HUKUMAN BAGI ORANG YANG BERZINA YANG BELUM MENIKAH
Para
Ulama sepakat bahwa orang yang berzina yang belum menikah dihukum
dengan 100 kali dera, tetapi mereka berselisih pendapat tentang
penambahan hukuman pengasingan di daerah lain selama satu tahun.
Jumhur
Ulama memandang bahwa selain didera sebanyak 100 kali maka dia juga
harus diasingkan ke daerah lain selama satu tahun. Namun, Abu Hanifah
rahimahullah berpendapat bahwa pengasingan selama setahun itu adalah
hukuman yang ditentukan oleh sang hakim. Jika hakim memandang perlu
untuk dilakukan maka dilaksanakan pengasingan dan jika tidak, maka tidak
dilaksanakan.
Pendapat
yang kuat adalah pendapat jumhur Ulama, karena pengasingan disebutkan
dalam beberapa hadits Nabi Shallallahu ‘alaihi wa sallam , di antaranya
adalah:
Hadits Pertama:
Hadits Abu Hurairah dan Zaid bin Khalid Radhiyallahu 'anhuma, beliau berdua berkata:
كُنَّا
عِنْدَ النَّبِيِّ -صلى الله عليه وسلم- فَقَامَ رَجُلٌ فَقَالَ:
أَنْشُدُكَ اللَّهَ إِلاَّ قَضَيْتَ بَيْنَنَا بِكِتَابِ اللهِ
فَقَامَ
خَصْمُهُ وكَانَ أَفْقَهَ مِنْهُ فَقَالَ: اقْضِ بَيْنَنَا بِكِتَابِ اللهِ
وَأْذَنْ لِي؟
قَالَ: قُلْ
قَالَ: إِنَّ ابْنِي كَانَ عَسِيفًا عَلَى
هَذَا فَزَنَى بِامْرَأَتِهِ فَافْتَدَيْتُ مِنْهُ بِمِئَةِ شَاةٍ
وَخَادِمٍ, ثُمَّ سَأَلْتُ رِجَالاً مِنْ أَهْلِ الْعِلْمِ فَأَخْبَرُونِي
أَنَّ عَلَى ابْنِي جَلْدَ مِئَةٍ وَتَغْرِيبَ عَامٍ، وَعَلَى امْرَأَتِهِ
الرَّجْمَ
فَقَالَ النَّبِيُّ -صلى الله عليه وسلم-: وَالَّذِي نَفْسِي
بِيَدِهِ لأَقْضِيَنَّ بَيْنَكُمَا بِكِتَابِ اللهِ -جَلَّ ذِكْرُهُ-
الْمِائَةُ شَاةٍ وَالْخَادِمُ رَدٌّ، وَعَلَى ابْنِكَ جَلْدُ مِئَةٍ
وَتَغْرِيبُ عَامٍ. وَاغْدُ يَا أُنَيْسُ عَلَى امْرَأَةِ هَذَا فَإِنِ
اعْتَرَفَتْ فَارْجُمْهَا
فَغَدَا عَلَيْهَا فَاعْتَرَفَتْ فَرَجَمَهَا.
“Dulu
kami berada di sisi Rasûlullâh Shallallahu ‘alaihi wa sallam,
berdirilah seorang laki-laki dan berkata, ‘Saya memohon kepadamu dengan
mengangkat suaraku agar engkau menghukumi di antara kami dengan
menggunakan Kitab Allâh.
Kemudian
berdirilah orang yang berselisih dengannya – dan dia lebih paham
darinya – dan berkata, ‘Hukumilah kami dengan menggunakan Kitab Allâh
dan izinkanlah saya berbicara!’
Beliau Shallallahu ‘alaihi wa sallam berkata, ‘Bicaralah!’
Dia
berkata, ‘Sesungguhnya anakku dipekerjakan oleh orang ini kemudian dia
berzina dengan istrinya. lalu saya menebusnya dengan 100 ekor kambing
dan seorang pembantu.

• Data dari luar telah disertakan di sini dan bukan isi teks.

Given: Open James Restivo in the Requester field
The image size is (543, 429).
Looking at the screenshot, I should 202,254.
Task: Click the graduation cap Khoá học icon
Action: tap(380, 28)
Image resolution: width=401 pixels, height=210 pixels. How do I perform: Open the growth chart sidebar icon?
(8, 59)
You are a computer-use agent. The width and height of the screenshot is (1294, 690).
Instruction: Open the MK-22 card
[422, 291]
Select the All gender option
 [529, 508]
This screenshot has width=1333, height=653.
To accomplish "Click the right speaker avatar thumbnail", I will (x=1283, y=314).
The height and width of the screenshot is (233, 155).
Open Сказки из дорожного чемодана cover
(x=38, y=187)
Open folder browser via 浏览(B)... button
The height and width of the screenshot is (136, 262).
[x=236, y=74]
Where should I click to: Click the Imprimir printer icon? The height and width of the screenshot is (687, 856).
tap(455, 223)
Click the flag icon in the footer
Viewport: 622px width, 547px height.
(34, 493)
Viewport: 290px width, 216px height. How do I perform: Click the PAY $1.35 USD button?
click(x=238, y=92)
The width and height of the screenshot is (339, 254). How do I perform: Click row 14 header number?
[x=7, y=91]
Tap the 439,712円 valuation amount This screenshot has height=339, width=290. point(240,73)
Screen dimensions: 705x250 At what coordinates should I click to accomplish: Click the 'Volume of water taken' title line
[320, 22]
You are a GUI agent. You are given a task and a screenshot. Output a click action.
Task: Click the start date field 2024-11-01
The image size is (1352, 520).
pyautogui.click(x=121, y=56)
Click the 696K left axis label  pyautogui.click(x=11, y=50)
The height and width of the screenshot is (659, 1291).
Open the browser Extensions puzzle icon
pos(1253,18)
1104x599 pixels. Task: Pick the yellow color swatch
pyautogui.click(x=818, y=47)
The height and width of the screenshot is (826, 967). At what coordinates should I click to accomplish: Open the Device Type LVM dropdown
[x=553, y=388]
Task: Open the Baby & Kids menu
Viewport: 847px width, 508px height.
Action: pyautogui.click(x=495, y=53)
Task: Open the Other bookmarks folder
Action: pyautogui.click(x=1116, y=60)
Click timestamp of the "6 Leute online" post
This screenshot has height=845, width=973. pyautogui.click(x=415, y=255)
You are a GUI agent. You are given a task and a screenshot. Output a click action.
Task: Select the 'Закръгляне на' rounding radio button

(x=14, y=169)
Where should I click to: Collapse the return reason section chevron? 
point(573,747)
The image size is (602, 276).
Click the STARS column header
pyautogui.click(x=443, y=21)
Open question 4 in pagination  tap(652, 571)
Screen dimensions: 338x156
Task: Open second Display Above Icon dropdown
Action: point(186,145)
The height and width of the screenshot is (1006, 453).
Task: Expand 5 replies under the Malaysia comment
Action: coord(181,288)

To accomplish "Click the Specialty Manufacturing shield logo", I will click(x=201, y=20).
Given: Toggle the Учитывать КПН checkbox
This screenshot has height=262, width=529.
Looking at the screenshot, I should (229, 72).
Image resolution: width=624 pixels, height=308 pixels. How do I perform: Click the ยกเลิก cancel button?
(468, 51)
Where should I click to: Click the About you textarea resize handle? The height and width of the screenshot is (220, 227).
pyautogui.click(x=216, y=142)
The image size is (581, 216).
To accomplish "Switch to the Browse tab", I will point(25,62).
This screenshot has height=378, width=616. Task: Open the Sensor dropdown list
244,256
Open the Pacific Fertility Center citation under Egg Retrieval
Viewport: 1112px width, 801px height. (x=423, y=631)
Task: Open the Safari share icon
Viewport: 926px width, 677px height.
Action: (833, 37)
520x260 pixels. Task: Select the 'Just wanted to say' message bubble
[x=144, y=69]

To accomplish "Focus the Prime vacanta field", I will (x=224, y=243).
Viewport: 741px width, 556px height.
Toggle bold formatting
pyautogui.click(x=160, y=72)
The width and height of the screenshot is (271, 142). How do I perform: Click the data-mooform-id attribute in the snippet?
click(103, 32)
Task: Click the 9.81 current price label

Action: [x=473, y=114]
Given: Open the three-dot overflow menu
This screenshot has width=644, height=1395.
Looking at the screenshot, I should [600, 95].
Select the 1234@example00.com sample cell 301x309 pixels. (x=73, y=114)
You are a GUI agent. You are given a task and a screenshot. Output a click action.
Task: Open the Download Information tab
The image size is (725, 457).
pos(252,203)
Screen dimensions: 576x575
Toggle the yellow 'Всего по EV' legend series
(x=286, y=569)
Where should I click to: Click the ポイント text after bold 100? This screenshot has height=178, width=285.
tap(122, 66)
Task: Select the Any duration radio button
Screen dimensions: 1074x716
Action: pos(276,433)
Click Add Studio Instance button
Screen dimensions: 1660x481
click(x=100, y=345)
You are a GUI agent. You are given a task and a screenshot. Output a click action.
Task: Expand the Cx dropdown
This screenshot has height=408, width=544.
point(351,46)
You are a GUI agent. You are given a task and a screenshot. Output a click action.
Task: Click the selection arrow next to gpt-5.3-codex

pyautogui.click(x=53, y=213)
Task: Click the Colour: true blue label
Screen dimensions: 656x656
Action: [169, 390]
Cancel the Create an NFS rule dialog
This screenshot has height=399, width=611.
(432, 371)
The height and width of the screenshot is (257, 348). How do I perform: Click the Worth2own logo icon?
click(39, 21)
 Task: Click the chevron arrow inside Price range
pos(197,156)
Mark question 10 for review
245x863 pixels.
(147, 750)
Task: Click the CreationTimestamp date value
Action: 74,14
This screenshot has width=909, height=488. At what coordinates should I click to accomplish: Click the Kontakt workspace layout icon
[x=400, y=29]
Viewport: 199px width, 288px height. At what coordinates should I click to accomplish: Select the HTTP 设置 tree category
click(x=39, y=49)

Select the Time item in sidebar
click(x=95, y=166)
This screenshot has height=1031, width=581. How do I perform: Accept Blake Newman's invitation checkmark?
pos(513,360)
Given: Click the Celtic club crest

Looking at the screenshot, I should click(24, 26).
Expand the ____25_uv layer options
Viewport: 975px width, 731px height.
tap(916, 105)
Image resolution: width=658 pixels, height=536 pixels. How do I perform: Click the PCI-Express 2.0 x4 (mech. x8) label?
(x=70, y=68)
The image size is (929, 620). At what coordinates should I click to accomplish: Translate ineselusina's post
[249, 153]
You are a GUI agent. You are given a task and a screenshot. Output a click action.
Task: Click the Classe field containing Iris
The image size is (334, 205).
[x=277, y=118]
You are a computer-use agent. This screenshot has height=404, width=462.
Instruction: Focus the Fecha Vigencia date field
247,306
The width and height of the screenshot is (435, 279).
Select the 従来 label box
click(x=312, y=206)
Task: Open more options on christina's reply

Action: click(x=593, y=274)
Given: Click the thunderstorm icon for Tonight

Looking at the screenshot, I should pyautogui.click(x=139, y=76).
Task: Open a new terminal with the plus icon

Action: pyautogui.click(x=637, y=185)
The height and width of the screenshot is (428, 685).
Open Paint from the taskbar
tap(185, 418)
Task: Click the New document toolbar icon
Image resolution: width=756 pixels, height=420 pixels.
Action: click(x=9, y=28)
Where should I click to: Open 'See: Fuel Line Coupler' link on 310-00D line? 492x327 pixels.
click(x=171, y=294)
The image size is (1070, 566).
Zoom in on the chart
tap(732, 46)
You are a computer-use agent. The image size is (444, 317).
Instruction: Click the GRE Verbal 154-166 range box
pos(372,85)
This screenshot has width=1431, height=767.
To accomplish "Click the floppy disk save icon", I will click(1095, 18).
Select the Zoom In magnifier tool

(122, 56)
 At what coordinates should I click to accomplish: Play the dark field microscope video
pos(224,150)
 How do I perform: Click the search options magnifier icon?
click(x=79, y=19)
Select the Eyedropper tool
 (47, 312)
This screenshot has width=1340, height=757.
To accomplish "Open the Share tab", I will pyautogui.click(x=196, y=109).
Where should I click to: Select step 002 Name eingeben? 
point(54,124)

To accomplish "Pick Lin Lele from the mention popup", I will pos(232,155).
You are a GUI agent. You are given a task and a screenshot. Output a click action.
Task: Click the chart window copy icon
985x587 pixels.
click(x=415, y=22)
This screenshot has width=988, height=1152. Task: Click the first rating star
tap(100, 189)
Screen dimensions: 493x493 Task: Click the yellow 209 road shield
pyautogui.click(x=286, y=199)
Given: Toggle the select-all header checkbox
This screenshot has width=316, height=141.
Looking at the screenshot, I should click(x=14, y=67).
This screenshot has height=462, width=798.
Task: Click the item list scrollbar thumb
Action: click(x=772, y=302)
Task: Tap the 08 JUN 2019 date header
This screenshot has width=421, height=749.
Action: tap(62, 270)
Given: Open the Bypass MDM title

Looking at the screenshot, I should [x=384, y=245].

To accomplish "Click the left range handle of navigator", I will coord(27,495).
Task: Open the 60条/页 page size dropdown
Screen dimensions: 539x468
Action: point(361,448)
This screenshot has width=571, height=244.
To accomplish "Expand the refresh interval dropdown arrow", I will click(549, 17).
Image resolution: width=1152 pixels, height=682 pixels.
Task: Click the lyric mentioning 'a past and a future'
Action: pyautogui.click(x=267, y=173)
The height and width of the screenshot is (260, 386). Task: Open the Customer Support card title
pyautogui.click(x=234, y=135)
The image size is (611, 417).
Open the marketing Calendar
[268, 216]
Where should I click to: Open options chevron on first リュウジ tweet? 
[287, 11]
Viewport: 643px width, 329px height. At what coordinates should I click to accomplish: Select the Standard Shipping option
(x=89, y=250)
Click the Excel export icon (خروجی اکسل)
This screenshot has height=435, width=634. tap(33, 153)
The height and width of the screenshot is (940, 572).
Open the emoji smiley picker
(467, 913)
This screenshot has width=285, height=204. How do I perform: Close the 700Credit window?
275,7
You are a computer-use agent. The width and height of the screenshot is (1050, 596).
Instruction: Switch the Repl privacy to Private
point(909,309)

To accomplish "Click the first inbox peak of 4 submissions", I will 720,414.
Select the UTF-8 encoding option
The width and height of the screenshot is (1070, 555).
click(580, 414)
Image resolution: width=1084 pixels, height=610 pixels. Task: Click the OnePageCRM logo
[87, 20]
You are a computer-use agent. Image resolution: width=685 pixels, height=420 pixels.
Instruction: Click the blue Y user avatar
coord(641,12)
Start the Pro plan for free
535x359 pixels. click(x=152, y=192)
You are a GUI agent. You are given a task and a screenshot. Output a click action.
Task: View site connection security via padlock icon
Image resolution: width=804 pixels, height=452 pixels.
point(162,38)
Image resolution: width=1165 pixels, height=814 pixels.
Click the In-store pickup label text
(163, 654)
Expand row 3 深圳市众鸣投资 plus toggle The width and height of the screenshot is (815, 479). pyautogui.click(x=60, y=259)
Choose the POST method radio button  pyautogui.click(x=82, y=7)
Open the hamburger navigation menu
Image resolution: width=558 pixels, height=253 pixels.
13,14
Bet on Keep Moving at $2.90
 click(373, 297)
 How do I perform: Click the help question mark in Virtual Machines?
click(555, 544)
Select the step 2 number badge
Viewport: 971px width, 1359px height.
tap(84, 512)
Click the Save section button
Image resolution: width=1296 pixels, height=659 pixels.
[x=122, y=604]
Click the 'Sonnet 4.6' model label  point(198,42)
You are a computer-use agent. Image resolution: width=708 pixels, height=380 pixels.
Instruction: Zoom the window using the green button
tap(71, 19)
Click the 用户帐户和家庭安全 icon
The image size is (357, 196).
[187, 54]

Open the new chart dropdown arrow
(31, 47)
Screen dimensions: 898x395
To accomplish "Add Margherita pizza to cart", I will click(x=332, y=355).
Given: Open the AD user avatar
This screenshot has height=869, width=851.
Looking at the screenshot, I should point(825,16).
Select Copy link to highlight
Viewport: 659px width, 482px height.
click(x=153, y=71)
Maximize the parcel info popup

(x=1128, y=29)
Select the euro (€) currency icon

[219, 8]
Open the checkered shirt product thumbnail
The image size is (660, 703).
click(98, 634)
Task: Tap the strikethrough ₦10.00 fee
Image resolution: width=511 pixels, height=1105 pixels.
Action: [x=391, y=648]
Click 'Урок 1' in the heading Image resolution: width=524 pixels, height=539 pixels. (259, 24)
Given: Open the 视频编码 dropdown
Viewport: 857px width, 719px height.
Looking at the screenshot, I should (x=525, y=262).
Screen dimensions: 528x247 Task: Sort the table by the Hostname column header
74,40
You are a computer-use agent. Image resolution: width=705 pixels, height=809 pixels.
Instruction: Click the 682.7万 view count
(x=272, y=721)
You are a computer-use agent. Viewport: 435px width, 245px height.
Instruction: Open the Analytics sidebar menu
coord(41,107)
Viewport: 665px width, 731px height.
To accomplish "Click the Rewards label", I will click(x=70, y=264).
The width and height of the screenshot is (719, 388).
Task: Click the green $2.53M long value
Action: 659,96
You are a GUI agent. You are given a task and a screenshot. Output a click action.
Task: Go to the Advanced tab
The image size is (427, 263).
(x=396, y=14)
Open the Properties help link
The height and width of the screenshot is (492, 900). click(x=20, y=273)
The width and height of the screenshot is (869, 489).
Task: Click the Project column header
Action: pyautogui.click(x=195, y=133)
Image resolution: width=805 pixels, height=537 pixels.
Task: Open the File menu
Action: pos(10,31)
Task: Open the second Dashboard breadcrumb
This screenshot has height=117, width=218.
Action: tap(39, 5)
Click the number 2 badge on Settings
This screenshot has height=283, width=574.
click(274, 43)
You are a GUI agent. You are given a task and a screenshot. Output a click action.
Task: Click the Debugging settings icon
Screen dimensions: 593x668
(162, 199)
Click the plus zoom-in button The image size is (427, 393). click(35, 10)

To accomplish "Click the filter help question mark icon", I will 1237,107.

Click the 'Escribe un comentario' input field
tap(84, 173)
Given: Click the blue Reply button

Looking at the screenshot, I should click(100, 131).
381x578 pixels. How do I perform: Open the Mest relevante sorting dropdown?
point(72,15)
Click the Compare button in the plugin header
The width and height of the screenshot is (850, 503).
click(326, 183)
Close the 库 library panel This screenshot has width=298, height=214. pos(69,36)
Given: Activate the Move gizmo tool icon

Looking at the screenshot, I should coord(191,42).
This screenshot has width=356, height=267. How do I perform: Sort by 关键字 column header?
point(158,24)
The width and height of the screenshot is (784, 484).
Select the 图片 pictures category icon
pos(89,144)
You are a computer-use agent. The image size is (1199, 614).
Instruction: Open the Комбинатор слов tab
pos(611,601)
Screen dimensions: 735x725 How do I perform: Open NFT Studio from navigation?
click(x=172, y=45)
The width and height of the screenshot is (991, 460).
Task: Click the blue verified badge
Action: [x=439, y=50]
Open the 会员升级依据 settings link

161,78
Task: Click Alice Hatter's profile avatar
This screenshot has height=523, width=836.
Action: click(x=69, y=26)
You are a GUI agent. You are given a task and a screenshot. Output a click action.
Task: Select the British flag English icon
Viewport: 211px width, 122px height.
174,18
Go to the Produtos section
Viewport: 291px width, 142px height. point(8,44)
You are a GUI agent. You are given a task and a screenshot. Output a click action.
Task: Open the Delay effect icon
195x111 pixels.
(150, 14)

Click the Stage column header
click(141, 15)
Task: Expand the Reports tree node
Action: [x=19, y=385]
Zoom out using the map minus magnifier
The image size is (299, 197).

Kemudian saya bertanya kepada para lelaki di
kalangan ahli ilmu bahwa hukuman bagi anakku adalah didera sebanyak 100
kali dan diasingkan selama setahun dan hukuman untuk istrinya adalah
dirajam.’
Kemudian
Nabi Shallallahu ‘alaihi wa sallam berkata, “Demi Yang jiwaku berada
di tangan-Nya, saya akan menghukumi antara kalian dengan Kitab Allâh
-jalla dzikruhu-. Adapun 100 ekor kambing dan pembantu maka dikembalikan
(kepadamu), hukuman untuk anakmu adalah didera sebanyak 100 kali dan
diasingkan selama satu tahun. Pergilah ya Unais ke istri orang ini!
Apabila dia mengakuinya maka rajamlah dia!’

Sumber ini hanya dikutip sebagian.